:: PROBLEM REQUIREMENTS ::
Tally the lines below that contain the string "Task" and reply with the count alone.

:: RECORDS SHOWN ::
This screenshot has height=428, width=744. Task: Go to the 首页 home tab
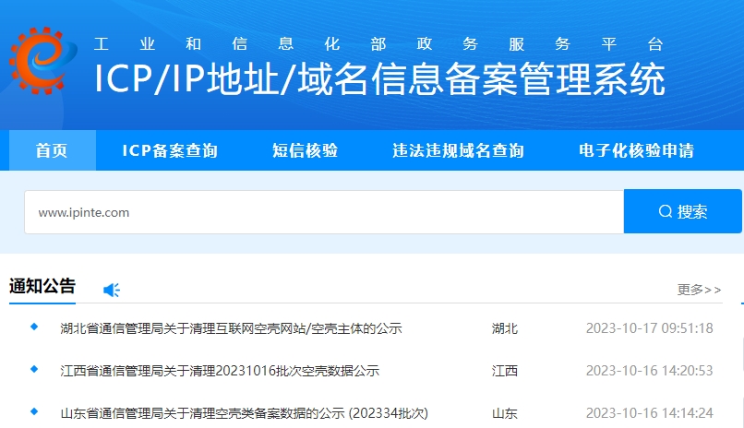click(x=52, y=150)
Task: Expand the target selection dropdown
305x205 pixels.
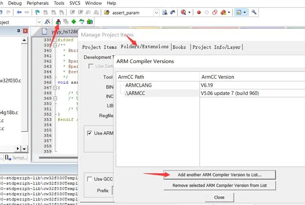Action: [x=39, y=22]

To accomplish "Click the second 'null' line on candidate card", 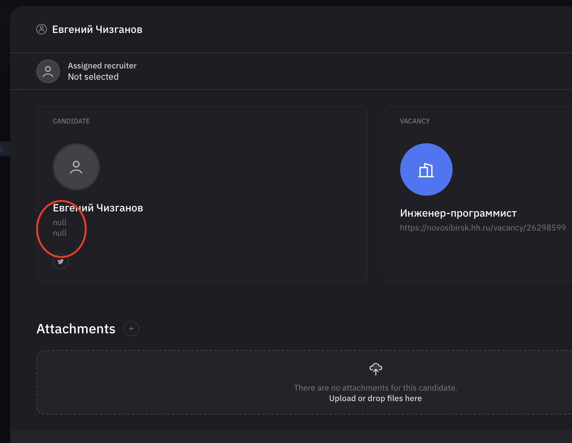I will pos(60,233).
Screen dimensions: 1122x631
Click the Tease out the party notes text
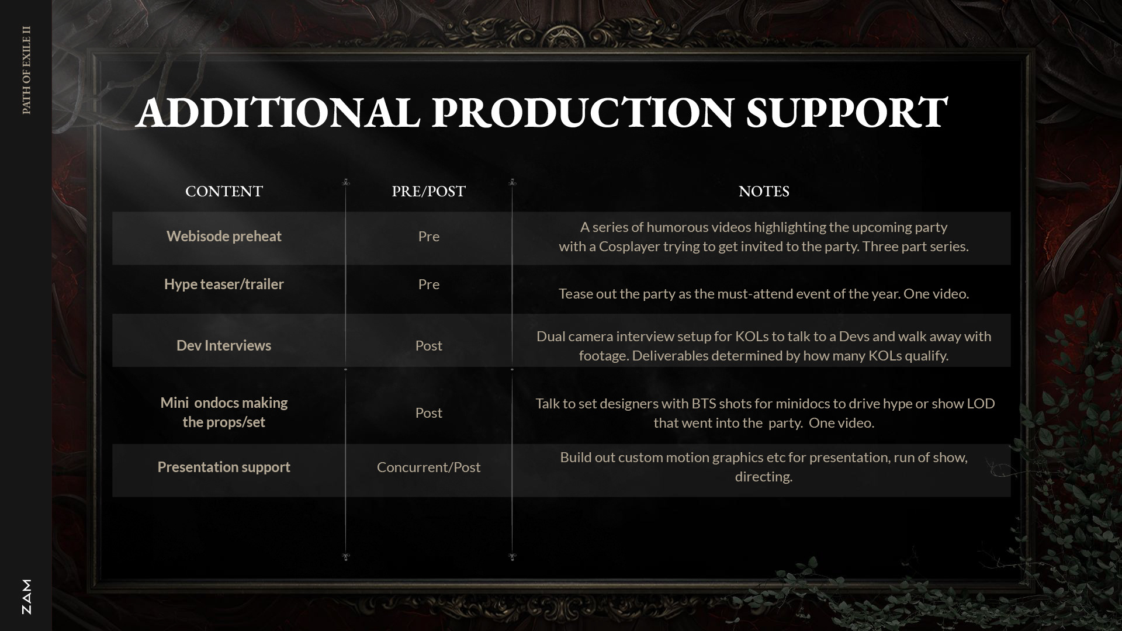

:: REPLY ::
2